TEXT SEGMENT:
+---+
It’s been three years since the passage of the Affordable Care Act (ACA) also known as “Obamacare.”   So what are the public’s perceptions of it now?  The Kaiser Family Foundation who conducts surveys and research into a wide variety of health care topics, has released the results of their March 2013 survey into American’s perceptions and knowledge of the ACA.

1.    State exchanges and Medicare Expansion:  Regarding whether they knew if their state is forming an insurance exchange for their state, almost half (48%) the respondents admitted to knowing nothing at all.  Another 29% said that they knew only a little.

About the same lack of knowledge exists for Medicare Expansion as does for the exchanges.  A whopping 78% admitted that they had not heard enough to say whether their state was expanding Medicaid to help provide coverage to the poor.

For the record fewer than 20 states have so far set up health insurance exchanges, the purpose of which is to help the uninsured find affordable coverage.  The exchanges although set up by the state, are administered by private insurance companies.

2.    Overall knowledge of the ACA:  More than half say that do not have enough information to say how the bill will affect them.  This is true of numerous demographic groups.  57% of all respondents said that they don’t know how it will affect them, and this number grows to 67% of uninsured respondents and to 68% of respondents with household incomes under $40K.

3.    Truth vs. Fiction: 
Affordable Care Act misconceptions
It's clear from looking at the chart above that there's a whold lot of misinformation about the legislation.

4.    Top 3 most favorable and least favorable elements:  
Top 3:  Tax credits to small businesses to buy ins. For employees  88%
Close Medicare “doughnut hole 81% (the doughnut hole was the coverage gap in prescription medication coverage).
Create health insurance exchanges  80%

Bottom 3:  Individual mandate 74%
Employer mandate/penalty for large employers: 71%
Increase Medicare tax:  60%

Overall the public’s perceptions of the bill have not changed.  Democrats like it, Republicans don’t.  But those numbers should change somewhat in 2014 as the law actually kicks in, and the reality of the bill becomes obvious.  Hard to say which will way it will tip, but it’s safe to say that misinformation about the bill will lessen once it goes into effect.
+---+
Answer these questions from the text on the Affordable Care Act survey.
(a) What percentage of respondents admitted knowing nothing at all about whether their state is forming an insurance exchange?
(b) Who administers the health insurance exchanges?
(c) What percentage of uninsured respondents said they don't know how the law will affect them?

PROVIDED INFORMATION:
+---+
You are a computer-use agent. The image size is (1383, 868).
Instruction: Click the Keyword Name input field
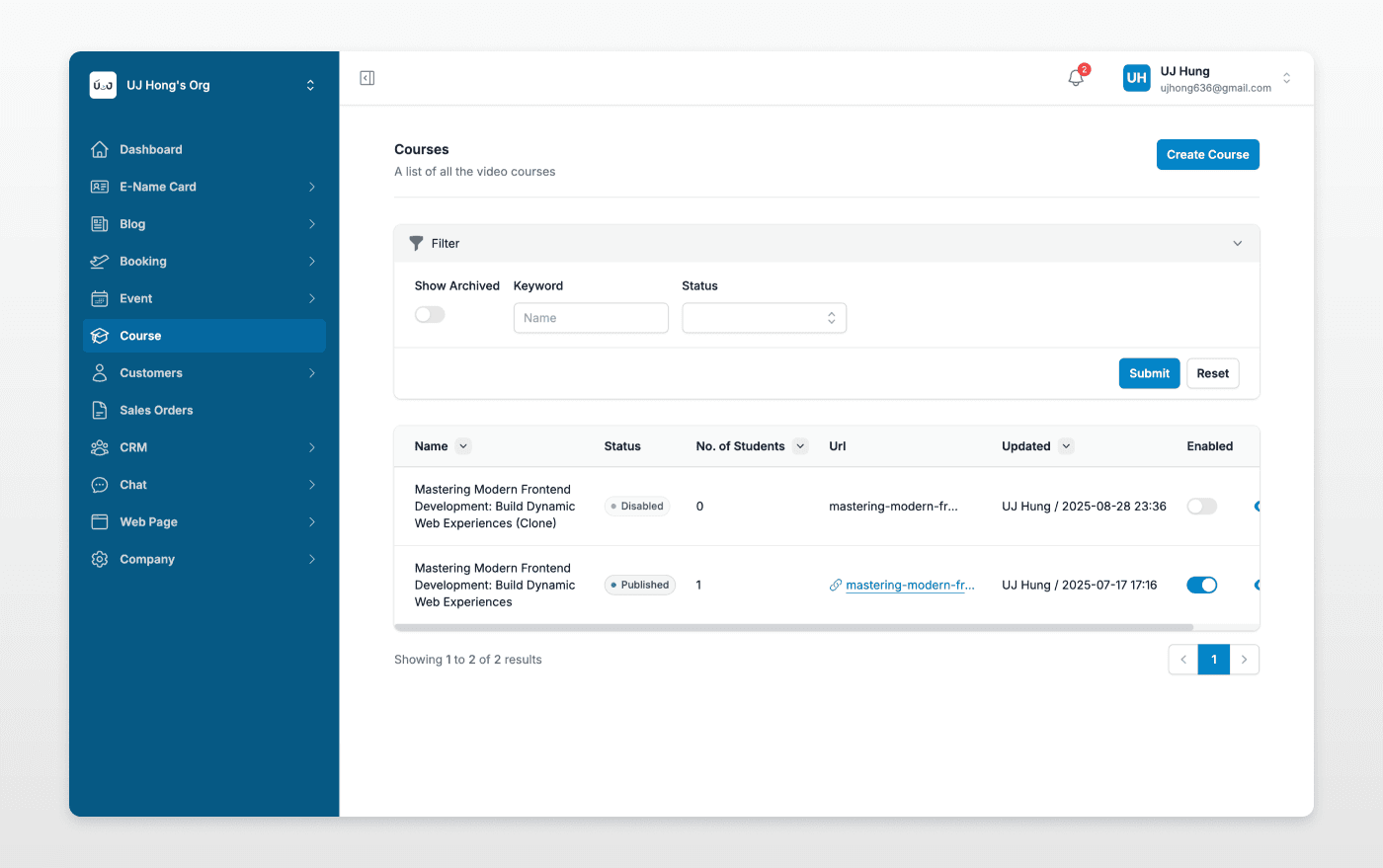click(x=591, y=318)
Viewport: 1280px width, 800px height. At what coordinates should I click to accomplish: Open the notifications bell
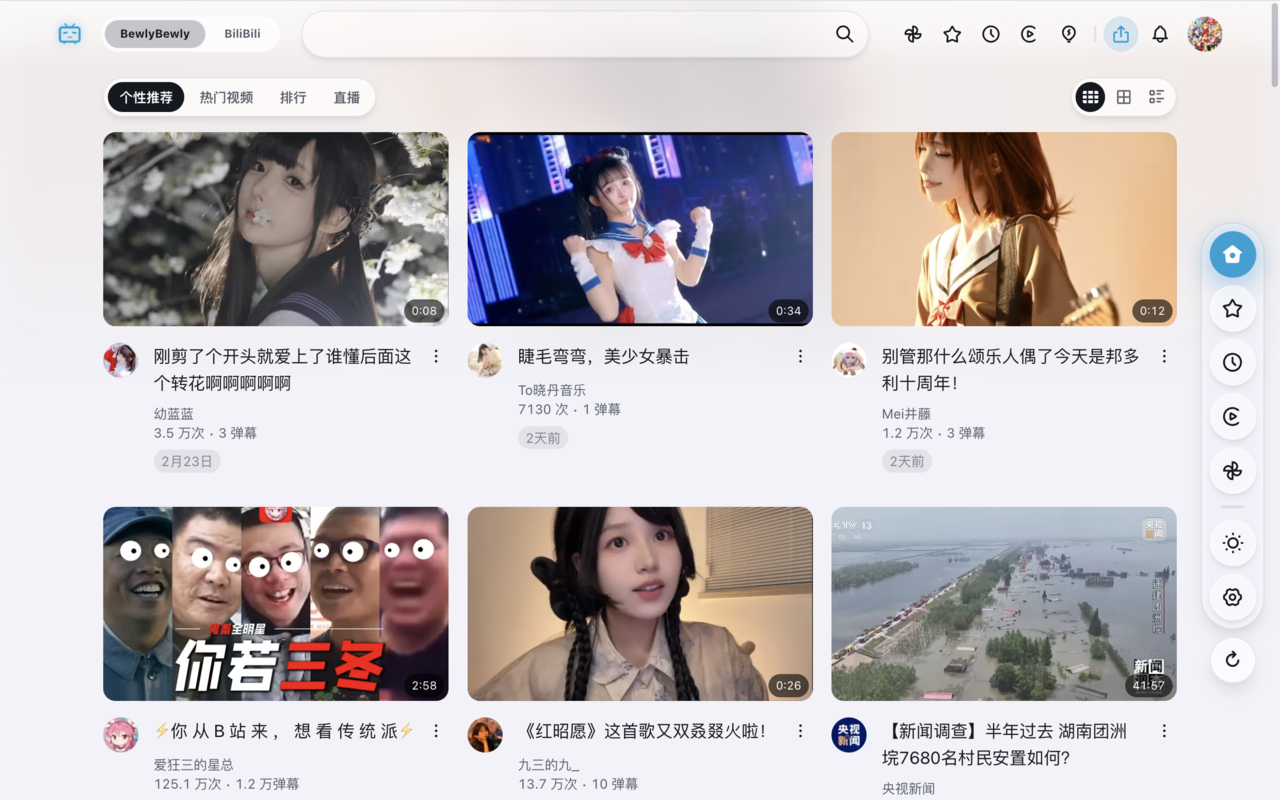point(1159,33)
+---+
FINISHED EXERCISE:
(a) 48%
(b) Private insurance companies
(c) 67%